[Entries taken from a collection]
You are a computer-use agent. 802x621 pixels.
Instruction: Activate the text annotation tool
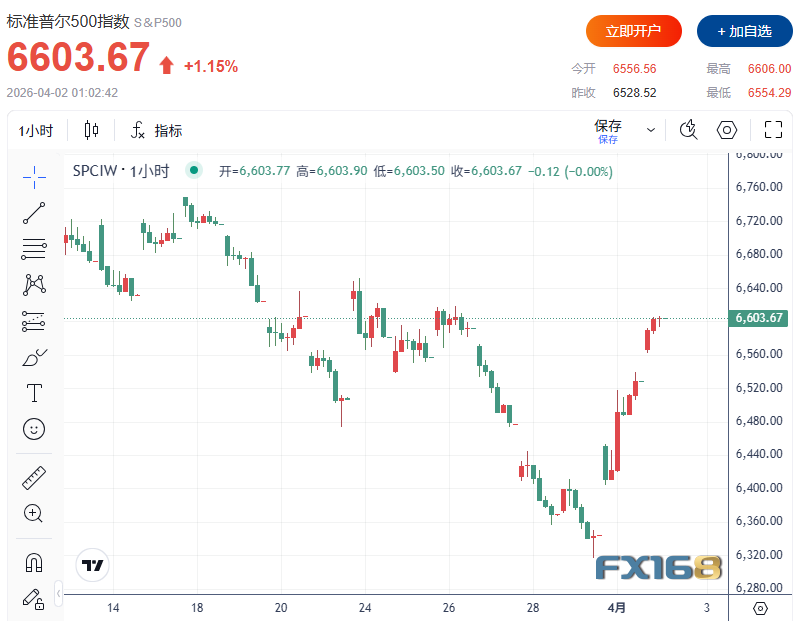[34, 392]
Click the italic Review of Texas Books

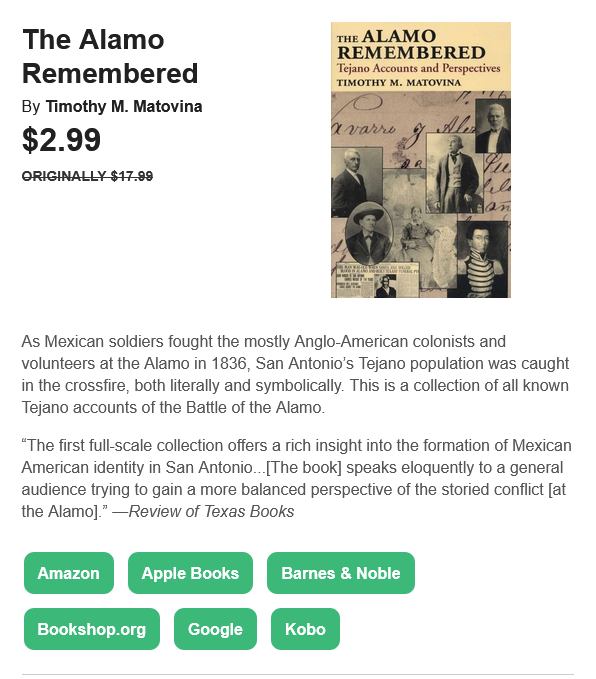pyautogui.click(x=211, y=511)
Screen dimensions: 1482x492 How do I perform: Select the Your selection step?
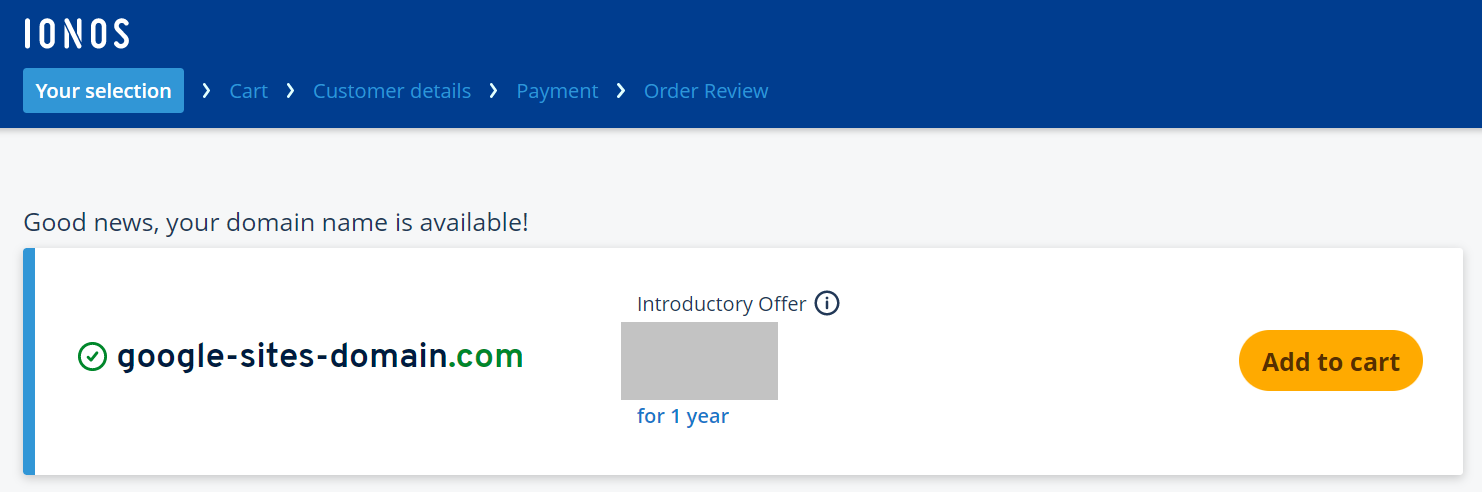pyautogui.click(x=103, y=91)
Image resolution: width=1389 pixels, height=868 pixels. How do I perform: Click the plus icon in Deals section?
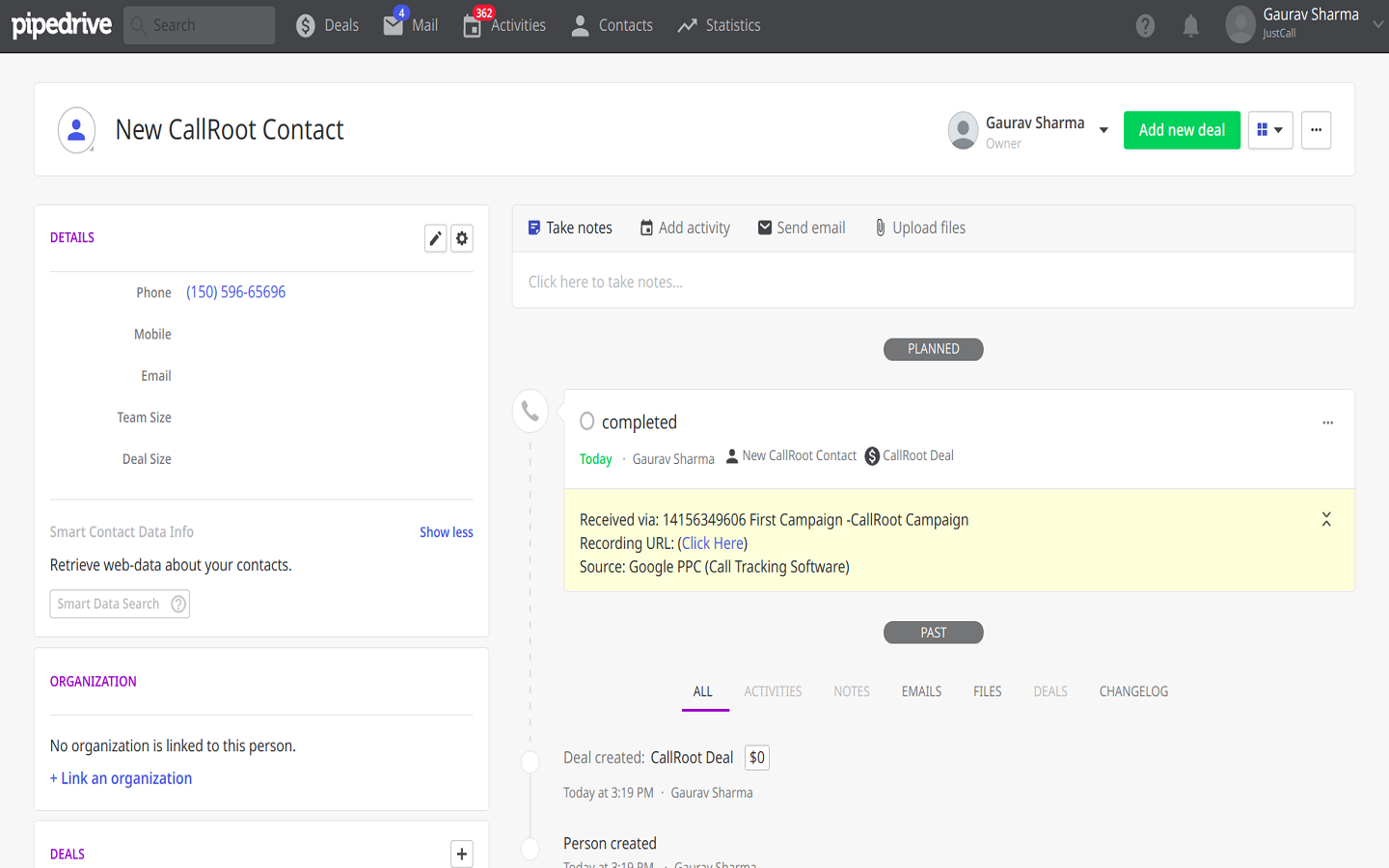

> _Activity_: Give every line of the records above again, exactly, and omit the pictures.

> _Answer below_:
You are a computer-use agent. 802x621 pixels.
Instruction: Activate the text annotation tool
[34, 392]
Click the italic Review of Texas Books

pyautogui.click(x=211, y=511)
Screen dimensions: 1482x492 How do I perform: Select the Your selection step?
pyautogui.click(x=103, y=91)
Image resolution: width=1389 pixels, height=868 pixels. How do I perform: Click the plus icon in Deals section?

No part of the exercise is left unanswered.